Required action:
A set of records appears below. Print them all, word for word.
*** Source material ***
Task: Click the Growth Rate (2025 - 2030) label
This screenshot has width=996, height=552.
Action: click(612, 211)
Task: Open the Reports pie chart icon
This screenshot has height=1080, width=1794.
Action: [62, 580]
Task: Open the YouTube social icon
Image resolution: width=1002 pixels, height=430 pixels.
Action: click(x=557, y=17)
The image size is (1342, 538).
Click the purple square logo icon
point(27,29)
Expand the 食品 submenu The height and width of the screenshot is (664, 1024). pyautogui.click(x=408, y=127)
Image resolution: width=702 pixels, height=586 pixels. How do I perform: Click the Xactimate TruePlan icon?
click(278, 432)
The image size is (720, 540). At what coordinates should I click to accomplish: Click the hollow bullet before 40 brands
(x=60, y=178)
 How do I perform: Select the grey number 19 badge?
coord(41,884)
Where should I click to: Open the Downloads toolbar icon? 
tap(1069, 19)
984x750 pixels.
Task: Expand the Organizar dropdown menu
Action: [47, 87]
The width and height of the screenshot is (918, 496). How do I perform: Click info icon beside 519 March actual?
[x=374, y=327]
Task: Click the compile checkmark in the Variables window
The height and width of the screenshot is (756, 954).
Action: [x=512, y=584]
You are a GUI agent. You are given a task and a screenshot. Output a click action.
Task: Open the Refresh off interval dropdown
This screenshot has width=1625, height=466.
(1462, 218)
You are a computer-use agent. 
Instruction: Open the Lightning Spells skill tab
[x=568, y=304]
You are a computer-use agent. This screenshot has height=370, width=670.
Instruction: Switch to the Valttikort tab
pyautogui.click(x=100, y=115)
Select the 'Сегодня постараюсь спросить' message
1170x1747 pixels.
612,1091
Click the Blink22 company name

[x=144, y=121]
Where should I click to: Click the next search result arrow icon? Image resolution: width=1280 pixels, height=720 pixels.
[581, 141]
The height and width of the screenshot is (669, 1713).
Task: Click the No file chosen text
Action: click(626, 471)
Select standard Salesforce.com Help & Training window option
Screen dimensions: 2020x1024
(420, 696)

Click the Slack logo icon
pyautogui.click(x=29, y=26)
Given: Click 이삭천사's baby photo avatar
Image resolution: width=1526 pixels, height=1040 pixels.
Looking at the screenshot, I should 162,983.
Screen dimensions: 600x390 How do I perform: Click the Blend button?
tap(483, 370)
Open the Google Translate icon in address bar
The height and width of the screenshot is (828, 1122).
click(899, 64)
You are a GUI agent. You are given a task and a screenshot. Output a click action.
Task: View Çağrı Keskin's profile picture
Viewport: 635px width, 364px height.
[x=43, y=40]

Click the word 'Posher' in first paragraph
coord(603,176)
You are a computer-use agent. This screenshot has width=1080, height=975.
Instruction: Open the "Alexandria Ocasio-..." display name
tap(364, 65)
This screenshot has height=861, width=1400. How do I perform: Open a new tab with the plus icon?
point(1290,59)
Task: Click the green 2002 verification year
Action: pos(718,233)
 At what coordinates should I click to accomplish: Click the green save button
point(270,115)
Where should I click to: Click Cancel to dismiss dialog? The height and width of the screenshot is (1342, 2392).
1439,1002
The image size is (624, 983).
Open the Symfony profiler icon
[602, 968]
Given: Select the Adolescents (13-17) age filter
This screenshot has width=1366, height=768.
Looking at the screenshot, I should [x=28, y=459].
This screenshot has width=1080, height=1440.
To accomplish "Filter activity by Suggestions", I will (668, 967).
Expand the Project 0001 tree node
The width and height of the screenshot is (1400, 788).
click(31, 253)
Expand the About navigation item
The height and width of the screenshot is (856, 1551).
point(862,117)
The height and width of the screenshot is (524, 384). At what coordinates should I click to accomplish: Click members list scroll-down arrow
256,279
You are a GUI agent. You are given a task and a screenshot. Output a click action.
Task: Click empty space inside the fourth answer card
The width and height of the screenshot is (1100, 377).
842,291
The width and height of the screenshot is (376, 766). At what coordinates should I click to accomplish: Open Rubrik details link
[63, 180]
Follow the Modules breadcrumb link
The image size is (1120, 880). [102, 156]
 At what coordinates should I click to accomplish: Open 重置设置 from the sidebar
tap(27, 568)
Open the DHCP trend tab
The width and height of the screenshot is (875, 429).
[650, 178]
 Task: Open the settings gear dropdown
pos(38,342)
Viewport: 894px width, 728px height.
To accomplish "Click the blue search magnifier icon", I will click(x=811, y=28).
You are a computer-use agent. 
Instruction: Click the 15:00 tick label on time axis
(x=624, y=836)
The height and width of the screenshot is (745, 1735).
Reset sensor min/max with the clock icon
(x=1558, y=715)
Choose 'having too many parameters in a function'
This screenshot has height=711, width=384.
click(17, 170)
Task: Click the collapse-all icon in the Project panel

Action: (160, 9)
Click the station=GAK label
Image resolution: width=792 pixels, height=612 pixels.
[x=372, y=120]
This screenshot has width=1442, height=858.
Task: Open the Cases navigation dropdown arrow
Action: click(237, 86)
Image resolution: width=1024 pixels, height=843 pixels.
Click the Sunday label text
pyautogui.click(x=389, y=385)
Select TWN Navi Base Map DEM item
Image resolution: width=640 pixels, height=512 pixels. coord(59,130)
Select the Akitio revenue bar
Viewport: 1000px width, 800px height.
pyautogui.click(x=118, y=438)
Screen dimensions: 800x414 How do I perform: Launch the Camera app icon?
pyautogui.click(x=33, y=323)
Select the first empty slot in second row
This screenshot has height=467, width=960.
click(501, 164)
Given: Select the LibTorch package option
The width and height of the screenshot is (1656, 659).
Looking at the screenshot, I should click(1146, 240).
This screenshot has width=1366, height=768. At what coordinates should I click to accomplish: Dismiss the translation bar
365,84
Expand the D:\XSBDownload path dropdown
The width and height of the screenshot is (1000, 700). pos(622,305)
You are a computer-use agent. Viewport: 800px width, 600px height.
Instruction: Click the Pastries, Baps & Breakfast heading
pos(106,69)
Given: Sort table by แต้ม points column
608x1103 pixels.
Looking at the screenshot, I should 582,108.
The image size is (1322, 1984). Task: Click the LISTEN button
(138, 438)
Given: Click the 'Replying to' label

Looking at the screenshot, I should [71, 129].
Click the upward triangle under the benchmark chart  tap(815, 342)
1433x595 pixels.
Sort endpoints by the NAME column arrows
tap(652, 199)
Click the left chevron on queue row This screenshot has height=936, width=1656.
*** End of Source material ***
Response for this exercise:
Task: Click the Growth Rate (2025 - 2030) label
This screenshot has width=996, height=552.
Action: click(612, 211)
Task: Open the Reports pie chart icon
This screenshot has height=1080, width=1794.
Action: [62, 580]
Task: Open the YouTube social icon
Image resolution: width=1002 pixels, height=430 pixels.
Action: click(x=557, y=17)
The image size is (1342, 538).
Click the purple square logo icon
point(27,29)
Expand the 食品 submenu The height and width of the screenshot is (664, 1024). pyautogui.click(x=408, y=127)
Image resolution: width=702 pixels, height=586 pixels. How do I perform: Click the Xactimate TruePlan icon?
click(278, 432)
The image size is (720, 540). At what coordinates should I click to accomplish: Click the hollow bullet before 40 brands
(x=60, y=178)
 How do I perform: Select the grey number 19 badge?
coord(41,884)
Where should I click to: Open the Downloads toolbar icon? 
tap(1069, 19)
984x750 pixels.
Task: Expand the Organizar dropdown menu
Action: [47, 87]
The width and height of the screenshot is (918, 496). How do I perform: Click info icon beside 519 March actual?
[x=374, y=327]
Task: Click the compile checkmark in the Variables window
The height and width of the screenshot is (756, 954).
Action: [x=512, y=584]
You are a GUI agent. You are given a task and a screenshot. Output a click action.
Task: Open the Refresh off interval dropdown
This screenshot has width=1625, height=466.
(1462, 218)
You are a computer-use agent. 
Instruction: Open the Lightning Spells skill tab
[x=568, y=304]
You are a computer-use agent. This screenshot has height=370, width=670.
Instruction: Switch to the Valttikort tab
pyautogui.click(x=100, y=115)
Select the 'Сегодня постараюсь спросить' message
1170x1747 pixels.
612,1091
Click the Blink22 company name

[x=144, y=121]
Where should I click to: Click the next search result arrow icon? Image resolution: width=1280 pixels, height=720 pixels.
[581, 141]
The height and width of the screenshot is (669, 1713).
Task: Click the No file chosen text
Action: click(626, 471)
Select standard Salesforce.com Help & Training window option
Screen dimensions: 2020x1024
(420, 696)

Click the Slack logo icon
pyautogui.click(x=29, y=26)
Given: Click 이삭천사's baby photo avatar
Image resolution: width=1526 pixels, height=1040 pixels.
Looking at the screenshot, I should 162,983.
Screen dimensions: 600x390 How do I perform: Click the Blend button?
tap(483, 370)
Open the Google Translate icon in address bar
The height and width of the screenshot is (828, 1122).
click(899, 64)
You are a GUI agent. You are given a task and a screenshot. Output a click action.
Task: View Çağrı Keskin's profile picture
Viewport: 635px width, 364px height.
[x=43, y=40]

Click the word 'Posher' in first paragraph
coord(603,176)
You are a computer-use agent. This screenshot has width=1080, height=975.
Instruction: Open the "Alexandria Ocasio-..." display name
tap(364, 65)
This screenshot has height=861, width=1400. How do I perform: Open a new tab with the plus icon?
point(1290,59)
Task: Click the green 2002 verification year
Action: pos(718,233)
 At what coordinates should I click to accomplish: Click the green save button
point(270,115)
Where should I click to: Click Cancel to dismiss dialog? The height and width of the screenshot is (1342, 2392).
1439,1002
The image size is (624, 983).
Open the Symfony profiler icon
[602, 968]
Given: Select the Adolescents (13-17) age filter
This screenshot has width=1366, height=768.
Looking at the screenshot, I should [x=28, y=459].
This screenshot has width=1080, height=1440.
To accomplish "Filter activity by Suggestions", I will (668, 967).
Expand the Project 0001 tree node
The width and height of the screenshot is (1400, 788).
click(31, 253)
Expand the About navigation item
The height and width of the screenshot is (856, 1551).
point(862,117)
The height and width of the screenshot is (524, 384). At what coordinates should I click to accomplish: Click members list scroll-down arrow
256,279
You are a GUI agent. You are given a task and a screenshot. Output a click action.
Task: Click empty space inside the fourth answer card
The width and height of the screenshot is (1100, 377).
842,291
The width and height of the screenshot is (376, 766). At what coordinates should I click to accomplish: Open Rubrik details link
[63, 180]
Follow the Modules breadcrumb link
The image size is (1120, 880). [102, 156]
 At what coordinates should I click to accomplish: Open 重置设置 from the sidebar
tap(27, 568)
Open the DHCP trend tab
The width and height of the screenshot is (875, 429).
[650, 178]
 Task: Open the settings gear dropdown
pos(38,342)
Viewport: 894px width, 728px height.
To accomplish "Click the blue search magnifier icon", I will click(x=811, y=28).
You are a computer-use agent. 
Instruction: Click the 15:00 tick label on time axis
(x=624, y=836)
The height and width of the screenshot is (745, 1735).
Reset sensor min/max with the clock icon
(x=1558, y=715)
Choose 'having too many parameters in a function'
This screenshot has height=711, width=384.
click(17, 170)
Task: Click the collapse-all icon in the Project panel

Action: (160, 9)
Click the station=GAK label
Image resolution: width=792 pixels, height=612 pixels.
[x=372, y=120]
This screenshot has width=1442, height=858.
Task: Open the Cases navigation dropdown arrow
Action: click(237, 86)
Image resolution: width=1024 pixels, height=843 pixels.
Click the Sunday label text
pyautogui.click(x=389, y=385)
Select TWN Navi Base Map DEM item
Image resolution: width=640 pixels, height=512 pixels. coord(59,130)
Select the Akitio revenue bar
Viewport: 1000px width, 800px height.
pyautogui.click(x=118, y=438)
Screen dimensions: 800x414 How do I perform: Launch the Camera app icon?
pyautogui.click(x=33, y=323)
Select the first empty slot in second row
This screenshot has height=467, width=960.
click(501, 164)
Given: Select the LibTorch package option
The width and height of the screenshot is (1656, 659).
Looking at the screenshot, I should click(1146, 240).
This screenshot has width=1366, height=768. At what coordinates should I click to accomplish: Dismiss the translation bar
365,84
Expand the D:\XSBDownload path dropdown
The width and height of the screenshot is (1000, 700). pos(622,305)
You are a computer-use agent. Viewport: 800px width, 600px height.
Instruction: Click the Pastries, Baps & Breakfast heading
pos(106,69)
Given: Sort table by แต้ม points column
608x1103 pixels.
Looking at the screenshot, I should 582,108.
The image size is (1322, 1984). Task: Click the LISTEN button
(138, 438)
Given: Click the 'Replying to' label

Looking at the screenshot, I should [71, 129].
Click the upward triangle under the benchmark chart  tap(815, 342)
1433x595 pixels.
Sort endpoints by the NAME column arrows
tap(652, 199)
Click the left chevron on queue row This screenshot has height=936, width=1656.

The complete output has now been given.